In the 40’s, Erwin Chargaff was the first to observe the parity between Adenines (A) and Timinies (T) and Citosines (C) and Guanines (G), in the molecule of DNA. In the 60’s, Chargaff found a second parity rule. This time in a single strand of DNA. The amounts of A’s and T’s, and the amounts of C’s and G’s is similar. The explanation of the first rule is the complementary nature of the double stranded helix of the DNA molecule. However, for the 2nd rule, a biological explanation has remained a mystery. In the last 40 years, a generalization of the second rule was proposed, to explain the 2nd rule as a particular case. This generalization states that for any given k-mer and its reverse complement (RC), the number of times both are found is similar in a single strand of DNA. Two measures have been proposed to test the generalized Chargaff’s 2nd rule (gC2r), both include an artifact regarding the length of the genomes. This has led the authors to think there is a minimum length of a genome and a maximum k-mer for compliance. We propose a new way to measure the compliance of any given genome to the gC2r. The measure is the proportion of the genome which complies with gC2r. The compliance is measured per pair of kmer/k-merRC, using the natural logarithm of the number of times the k-mer is found, divided by the number of times its reverse complement is found in the genome or ln(#k-mer/k-merRC).
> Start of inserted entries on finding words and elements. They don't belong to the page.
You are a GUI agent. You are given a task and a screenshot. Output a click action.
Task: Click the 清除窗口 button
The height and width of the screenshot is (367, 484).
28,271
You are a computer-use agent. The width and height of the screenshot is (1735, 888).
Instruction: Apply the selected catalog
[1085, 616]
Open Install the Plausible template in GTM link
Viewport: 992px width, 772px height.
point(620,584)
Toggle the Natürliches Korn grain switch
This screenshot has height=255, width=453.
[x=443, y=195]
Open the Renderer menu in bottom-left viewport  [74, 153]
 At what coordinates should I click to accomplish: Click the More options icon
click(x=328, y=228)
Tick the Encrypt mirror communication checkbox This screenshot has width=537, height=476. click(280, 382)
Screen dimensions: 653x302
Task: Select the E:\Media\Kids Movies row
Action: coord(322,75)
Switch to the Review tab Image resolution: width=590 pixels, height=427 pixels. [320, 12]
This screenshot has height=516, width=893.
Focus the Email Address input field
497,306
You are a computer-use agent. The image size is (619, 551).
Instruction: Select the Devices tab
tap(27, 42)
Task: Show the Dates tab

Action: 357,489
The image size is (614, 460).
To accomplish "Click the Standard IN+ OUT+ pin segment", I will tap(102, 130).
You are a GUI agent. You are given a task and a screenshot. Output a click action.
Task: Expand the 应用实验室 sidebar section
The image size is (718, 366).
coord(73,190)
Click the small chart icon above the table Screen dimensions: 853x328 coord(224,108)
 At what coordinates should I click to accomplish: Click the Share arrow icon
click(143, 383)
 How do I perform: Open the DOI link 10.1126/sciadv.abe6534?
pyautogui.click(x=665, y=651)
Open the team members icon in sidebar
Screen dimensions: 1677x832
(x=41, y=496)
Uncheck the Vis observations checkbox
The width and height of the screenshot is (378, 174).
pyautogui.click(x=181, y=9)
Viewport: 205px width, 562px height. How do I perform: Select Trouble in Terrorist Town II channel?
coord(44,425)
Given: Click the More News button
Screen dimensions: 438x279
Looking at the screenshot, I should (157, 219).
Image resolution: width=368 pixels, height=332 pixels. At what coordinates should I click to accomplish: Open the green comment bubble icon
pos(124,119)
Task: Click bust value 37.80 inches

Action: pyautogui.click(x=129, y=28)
This measure is independent of the size of the analyzed k-mer and the size of the genome. This measure has been implemented in a software, ChargaffCracker, which can rapidly analyze sequences and deliver a statistical report. We have generated random genomes based on the proportions and lengths of biological prokaryote genome sequences and compared them. We conclude hypothesizing that: 1. The compliance of the gC2r is a consequence, not cause of the 2nd rule and; 2. Although Chargaff’s 2nd rule might be a consequence of transpositions and inversions, the limits of compliance of the gC2r is a property of the sequence model of genomes, not of the biology of organisms. However, this property might have been selected to fulfill biological needs in genome evolution.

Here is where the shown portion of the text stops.